O primeiro contacto que tive com refugiados foi em Angola, em 2004. A guerra civil tinha acabado dois anos antes. Em Lwena, onde estava, havia um campo de refugiados. Tecnicamente eram retornados, por regressarem ao seu país, tendo entrado por Luau, junto à fronteira com a Zâmbia.
Traziam consigo apenas alguns haveres, todos os que tinham. A roupa no corpo, um saco com mais alguma. Uma cesta com galinhas e alguns ovos. Era tudo. Era nada.
A trabalhar com elas, aprendi das mais valiosas lições da vida. Aprendi sobre a gratidão, em absoluto, pela vida só porque se respira. Aprendi de um idoso o que é o perdão, o mais puro, ao perguntar-lhe se não sentia rancor dos senhores da guerra que o expulsaram da sua vida. Respondeu-me com a questão: o que significava rancor?
Por lá, também conheci uma criança – o Pietà – dos seus quatro ou cinco anos de idade. Falava Chokwé, o dialeto da sua família, e inglês, aquilo que ouvia falar na Zâmbia. Poucas semanas depois de ter chegado ao campo de Lwena, falou comigo num perfeito português. Aprendeu, assim, só de nos ouvir falar. A inteligência daquele miúdo.
Muitas vezes perco-me a pensar nele. Onde estará? Quem seria e onde teria chegado se tivesse nascido num sítio diferente? Se pudesse ter ido à escola e se não soubesse o que é passar fome, tenho a certeza de que se teria graduado com as melhores notas da universidade. Tenho a certeza que daria ao mundo na exata medida oposta do que o mundo não lhe deu a ele.
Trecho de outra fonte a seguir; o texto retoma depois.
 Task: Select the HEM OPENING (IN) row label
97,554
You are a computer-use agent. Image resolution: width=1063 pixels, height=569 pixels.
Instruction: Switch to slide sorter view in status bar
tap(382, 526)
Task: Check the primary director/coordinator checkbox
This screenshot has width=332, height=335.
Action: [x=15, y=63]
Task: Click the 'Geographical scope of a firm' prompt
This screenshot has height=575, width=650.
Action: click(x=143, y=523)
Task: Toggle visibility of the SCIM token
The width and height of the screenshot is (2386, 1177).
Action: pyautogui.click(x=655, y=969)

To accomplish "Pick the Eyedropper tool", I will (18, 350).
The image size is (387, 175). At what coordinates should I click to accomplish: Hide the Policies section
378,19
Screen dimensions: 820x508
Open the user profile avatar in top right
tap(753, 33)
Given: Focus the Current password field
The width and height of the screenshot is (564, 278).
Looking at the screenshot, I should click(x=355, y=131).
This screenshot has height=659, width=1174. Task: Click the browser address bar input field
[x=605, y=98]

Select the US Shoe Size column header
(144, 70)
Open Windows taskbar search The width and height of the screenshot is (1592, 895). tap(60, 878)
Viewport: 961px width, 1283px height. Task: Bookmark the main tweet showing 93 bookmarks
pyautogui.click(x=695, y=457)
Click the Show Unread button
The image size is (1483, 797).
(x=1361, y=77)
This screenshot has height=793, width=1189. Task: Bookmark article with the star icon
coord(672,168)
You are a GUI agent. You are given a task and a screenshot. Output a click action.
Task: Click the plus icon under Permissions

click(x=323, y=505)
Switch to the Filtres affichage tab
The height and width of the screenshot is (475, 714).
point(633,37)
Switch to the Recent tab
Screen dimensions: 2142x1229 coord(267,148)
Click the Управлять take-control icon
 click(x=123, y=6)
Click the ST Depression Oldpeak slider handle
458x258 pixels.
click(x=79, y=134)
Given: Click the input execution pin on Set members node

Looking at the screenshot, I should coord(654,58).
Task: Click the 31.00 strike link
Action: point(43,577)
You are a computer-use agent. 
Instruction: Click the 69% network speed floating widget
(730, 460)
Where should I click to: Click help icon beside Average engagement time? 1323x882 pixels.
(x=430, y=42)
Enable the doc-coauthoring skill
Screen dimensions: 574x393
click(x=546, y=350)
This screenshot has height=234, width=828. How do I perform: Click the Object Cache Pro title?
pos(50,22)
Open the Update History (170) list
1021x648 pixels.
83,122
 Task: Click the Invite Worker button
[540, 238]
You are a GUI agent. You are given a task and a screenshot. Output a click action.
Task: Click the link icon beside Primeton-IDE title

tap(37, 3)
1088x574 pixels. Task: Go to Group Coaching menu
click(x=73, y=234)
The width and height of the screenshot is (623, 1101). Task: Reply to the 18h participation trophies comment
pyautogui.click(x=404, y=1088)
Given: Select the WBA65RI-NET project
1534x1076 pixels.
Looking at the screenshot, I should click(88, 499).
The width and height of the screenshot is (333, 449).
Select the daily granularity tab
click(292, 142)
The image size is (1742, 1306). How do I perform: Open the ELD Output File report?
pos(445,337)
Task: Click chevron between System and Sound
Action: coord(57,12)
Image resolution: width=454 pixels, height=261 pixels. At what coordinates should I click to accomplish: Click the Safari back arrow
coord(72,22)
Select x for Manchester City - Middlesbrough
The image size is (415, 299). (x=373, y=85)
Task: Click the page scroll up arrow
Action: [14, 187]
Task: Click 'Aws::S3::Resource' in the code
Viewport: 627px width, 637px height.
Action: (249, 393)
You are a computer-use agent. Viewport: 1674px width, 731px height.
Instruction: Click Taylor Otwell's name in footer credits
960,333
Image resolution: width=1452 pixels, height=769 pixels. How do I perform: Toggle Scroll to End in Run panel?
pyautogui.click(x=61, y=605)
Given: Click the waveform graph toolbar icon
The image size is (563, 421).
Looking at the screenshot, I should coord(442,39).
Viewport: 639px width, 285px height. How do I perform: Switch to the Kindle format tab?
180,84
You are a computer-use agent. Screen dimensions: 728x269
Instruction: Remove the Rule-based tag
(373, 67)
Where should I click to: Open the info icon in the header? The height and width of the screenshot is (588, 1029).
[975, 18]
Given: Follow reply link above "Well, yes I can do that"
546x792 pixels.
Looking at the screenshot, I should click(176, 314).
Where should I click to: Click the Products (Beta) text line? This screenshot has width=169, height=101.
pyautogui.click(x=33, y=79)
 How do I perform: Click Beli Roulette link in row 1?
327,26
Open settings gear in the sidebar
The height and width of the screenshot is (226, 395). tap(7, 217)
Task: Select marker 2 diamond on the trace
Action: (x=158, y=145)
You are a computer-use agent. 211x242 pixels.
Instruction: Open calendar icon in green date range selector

Infelizmente, a realidade dos refugiados não tem melhorado. O ACNUR divulgou, ontem, que existem mais de 70 milhões. Se não agirmos pela paz e pelo ambiente, a realidade futura não melhorará.
Por todas as razões, os refugiados já não são assunto longínquo. São pessoas próximas a quem nos coube ajudar fraternalmente. Mas não o fizemos.
O problema tem ainda outra face: hoje, ser refugiado é sinónimo de ser considerado pessoa indigente ou terrorista. Os termos dos que lhes apontam o covarde dedo é muito semelhante ao discurso nazi do século passado, ainda que as palavras de agora sejam mais rebuscadas e o discurso mais polido.
Não só os refugiados são discriminados, como quem ajuda passou a ser um alvo para as autoridades. Um relatório recente da Amnistia Internacional dá conta de defensores dos direitos humanos perseguidos, intimidados e até agredidos violentamente pela polícia por oferecerem ajuda humanitária e outro tipo de apoio a migrantes, requerentes de asilo e refugiados, na zona de Calais e Grande-Synthe, em França. Já foram documentados mais de 700 ataques.
Na Grécia, surgiram vários casos de justiça. Um deles de uma jovem portuguesa voluntária ao serviço de refugiados. Agora, a imprensa tem centrado atenções no caso de Miguel Duarte e dos outros nove tripulantes do Iuventa. Ainda não foram formalmente acusados, mas podem responder por auxílio à imigração ilegal, em Itália.
Qualquer que seja a decisão de um possível julgamento, o artigo 98.º da Convenção das Nações Unidas sobre o Direito do Mar é claro: “Todo o Estado deverá exigir do capitão de um navio (...) que preste assistência a qualquer pessoa encontrada no mar em perigo de desaparecer.” A Itália e Portugal estão entre os Estados que ratificaram esta convenção.
Espero que o procurador italiano de Trapani investigue tudo a fundo e que lá descubra bondade, a vida ao serviço dos outros e distribua um pouco disso tudo ao ministro Salvini. É verdade: a crise dos refugiados tornou-se numa crise de humanidade na Europa, que nem sequer é das regiões do mundo com mais refugiados.
Mas há esperança. Os defensores de direitos humanos perseguidos, insultados, acusados em tribunal ou agredidos provam isso ao não mostrarem arrependimento sobre aquilo que fizeram e que foi tão simples quanto estender a mão a quem mais precisava. O seu compromisso com a justiça deve inspirar-nos a fazer o mesmo.
Aos voluntários e a todos os Pietàs – génios de quem este mundo tanto tinha a receber, mas teima em fechar a porta –, obrigado por serem faróis de esperança.